Photo illustration by Peter Cady

Imagine a typical Friday night.

You battle for a cab to the beach. You walk 20 minutes away from the Grape down Fairfield Beach Road, and arrive at your beach house of choice only to be turned away. Not because you don’t know anyone or you’re one of seven guys in a no-female group, but for the same reason you did not get into the Grape tonight. Because you are not 21. When you finally reach the party you are asked for your StagCard by a fellow student for fear of suspension because he was caught serving underage students.

This is exactly what James Madison University is suggesting to students who live off campus — that they begin to run their houses like a bar or club. Keep those under 21-year-olds out of house parties by carding at the door. Why? Because they are going to begin punishing students for providing alcohol to students who are underage. If an individual receives two strikes, they are suspended for a semester.

For students James Madison, I hope that this does not crush the weekend plans of underage students, and that those who are 21 are not forced into asking to see a license before handing patrons a solo cup.
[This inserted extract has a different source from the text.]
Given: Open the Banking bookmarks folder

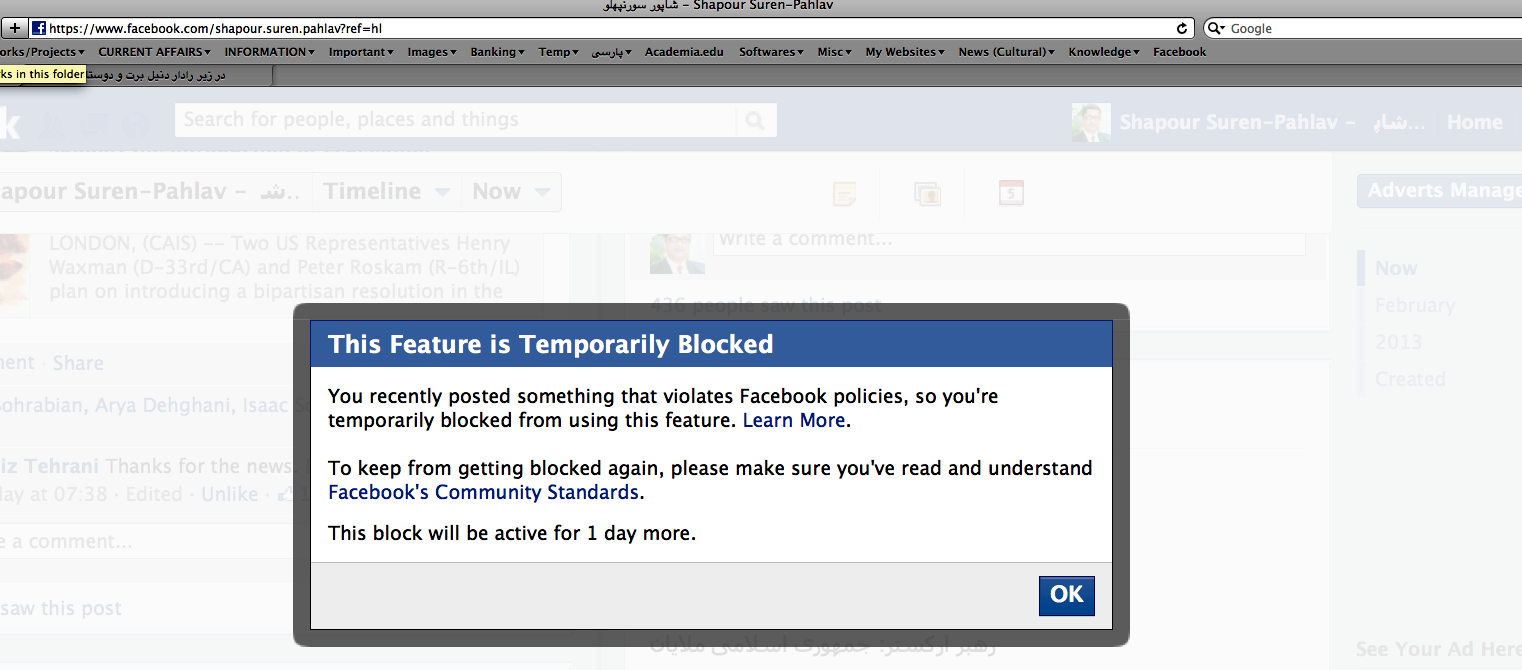Looking at the screenshot, I should [x=497, y=52].
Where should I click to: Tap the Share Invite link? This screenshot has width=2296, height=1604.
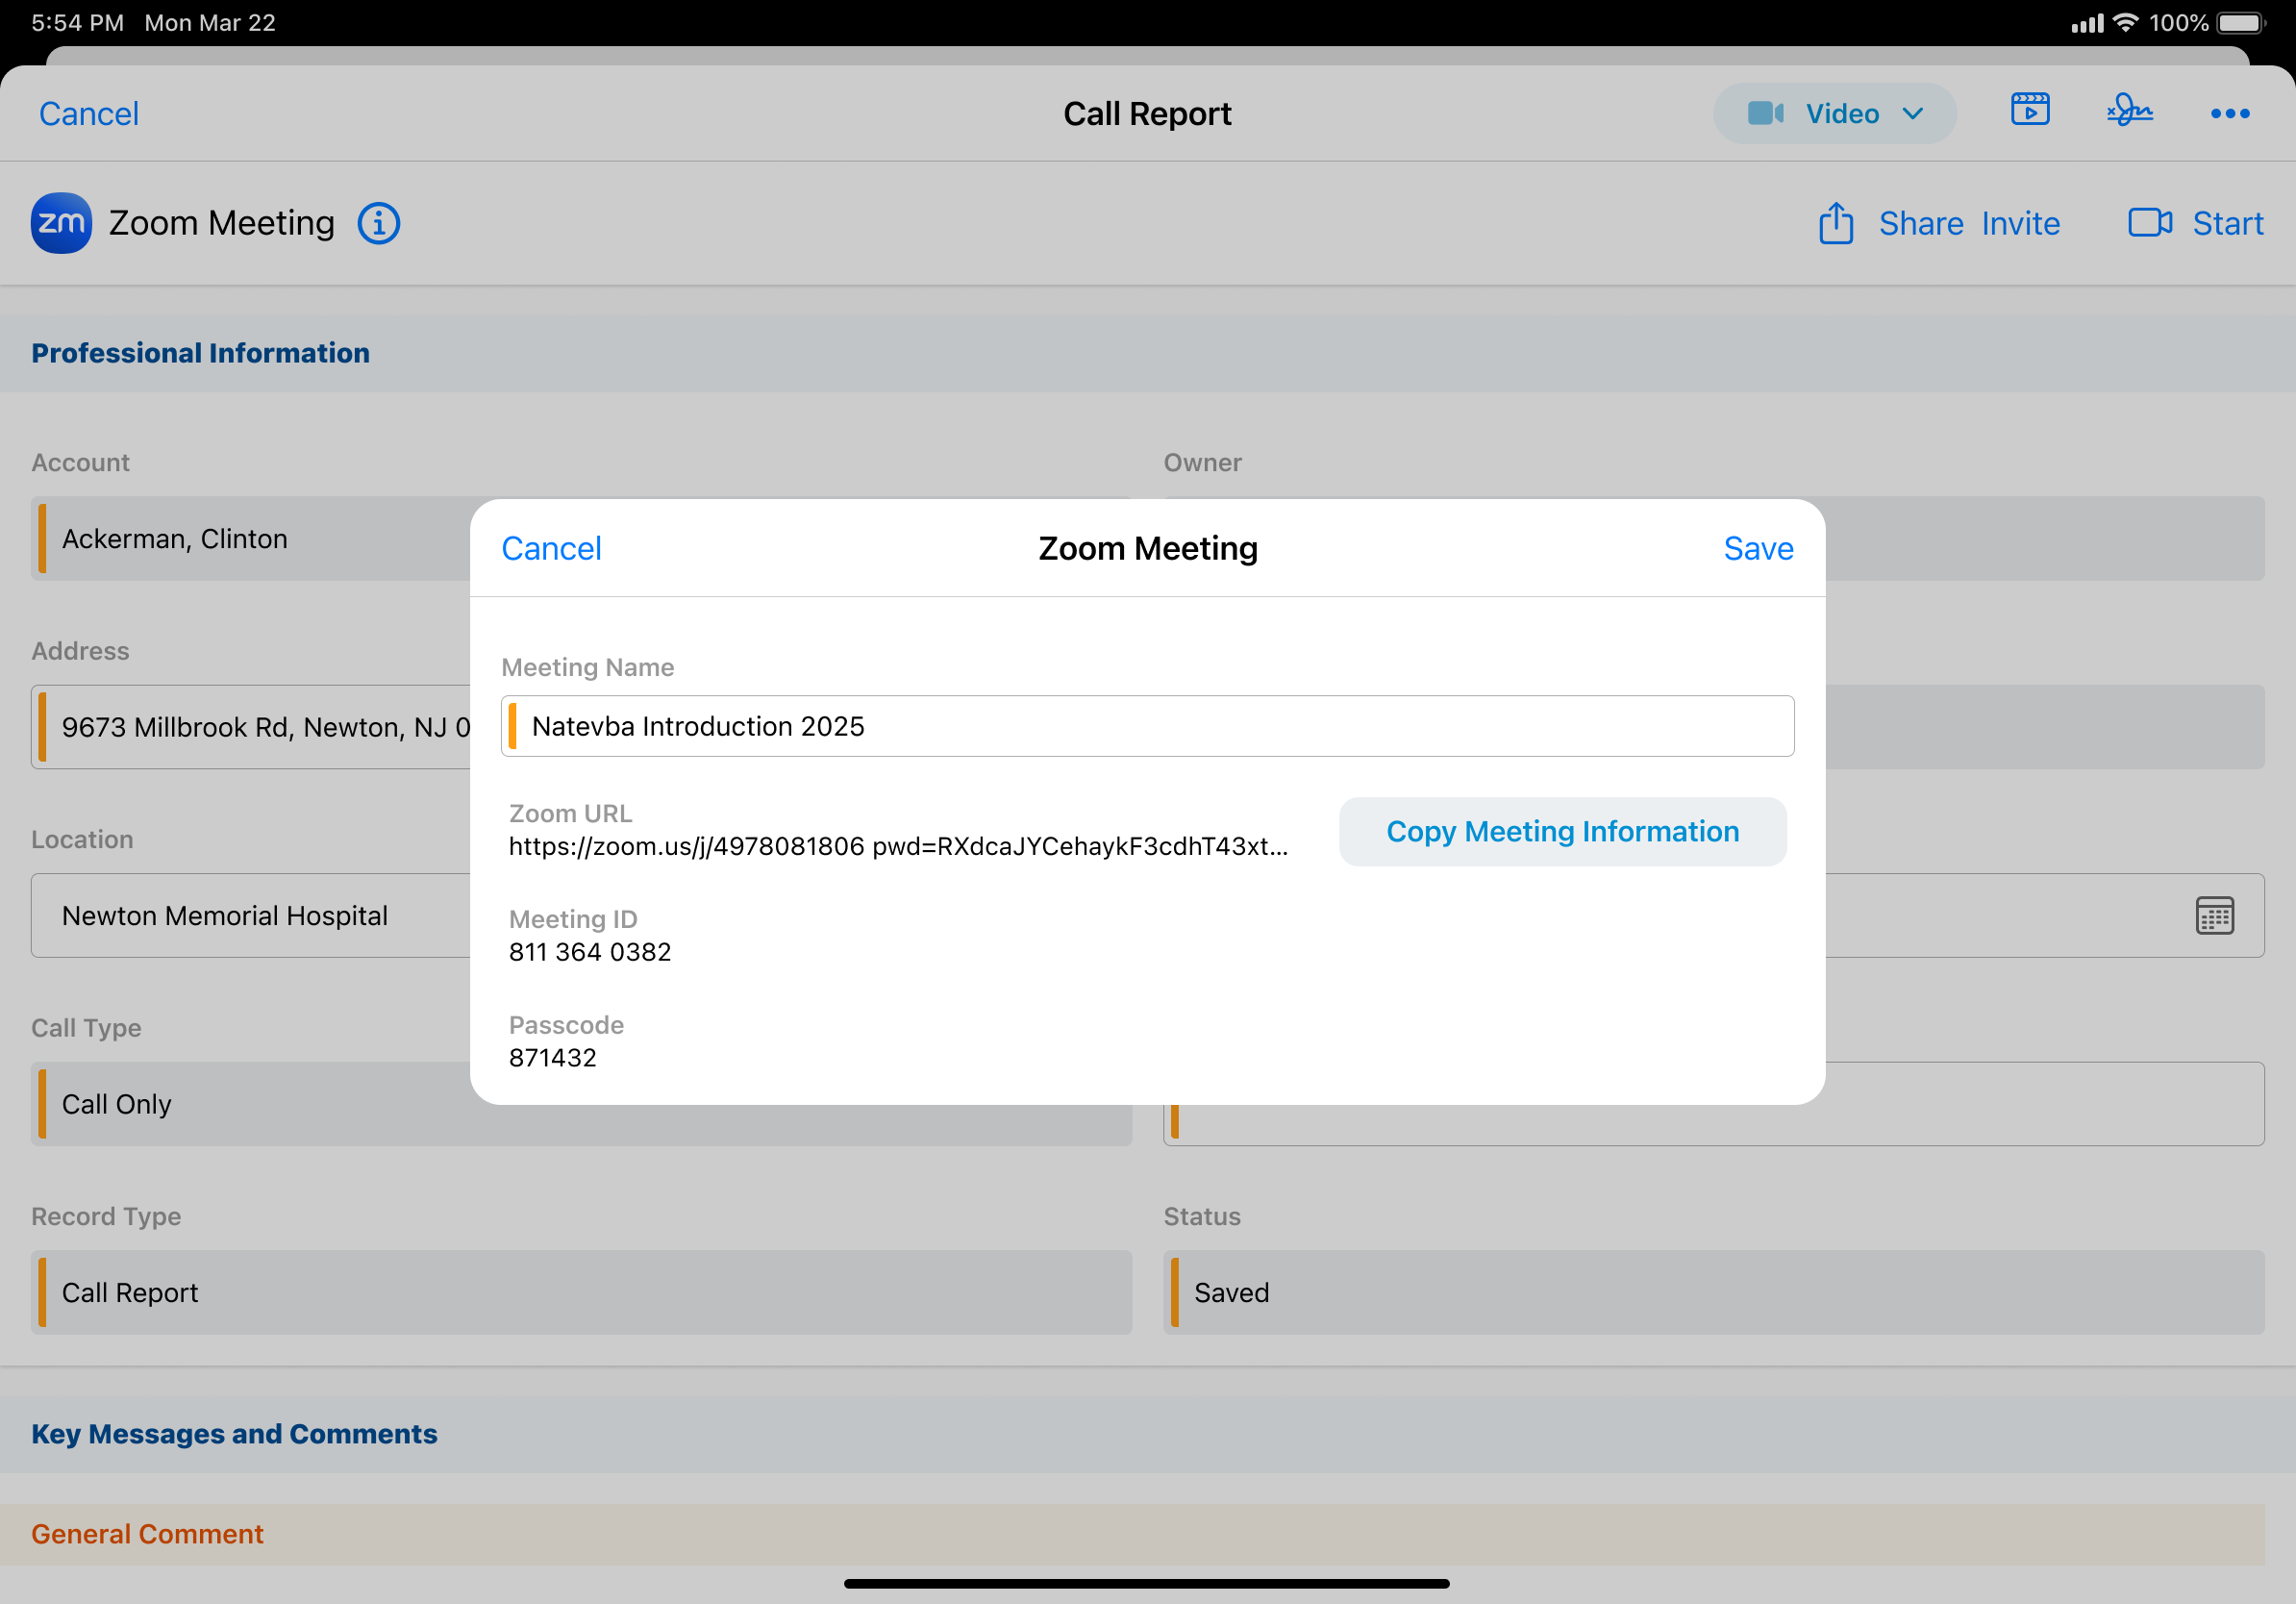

I hope this will never happen to us here at good ole Fairfield. However, Fairfield as a party school has suffered its own blows, threatening its legacy: no more Clam Jam (’02), no more kegs (’06), no basements (’07), no Spam Jam (’07) and many hours of FYE (’09).

However, one can understand the point that the school is making: don’t serve underage kids knowingly. The only issue here is that this is not a high school party. Instead, college is a place where one shouldn’t structure their friendships based on their date of birth.

The reasoning Josh Bacon, head of Judicial Affairs at JMU, cites is that, “This is just a strategy to keep students safe and to make better choices. It’s a response to the open parties held in the community.”

Our own school has used the safety argument to back up the no kegs policy and the locking the basements. The truth is that the Fairfield students has adapted to nearly every type of attempt to diminish any risky activities.

As any junior or senior at Fairfield can tell you, freshmen have a tendency to simply show up, invited or not, but you can almost always guarantee there is one there. And if freshmen are not drinking at the Townhouses or the Beach, they are going to be drinking in their dorms anyway.

So the game attempting to stop underage drinking futiley continues. We hope that ineffective measures such as carding at the door of house parties never reaches Fairfield University. And for our fellow students at JMU, you are welcome here, ID or not. Well, for now.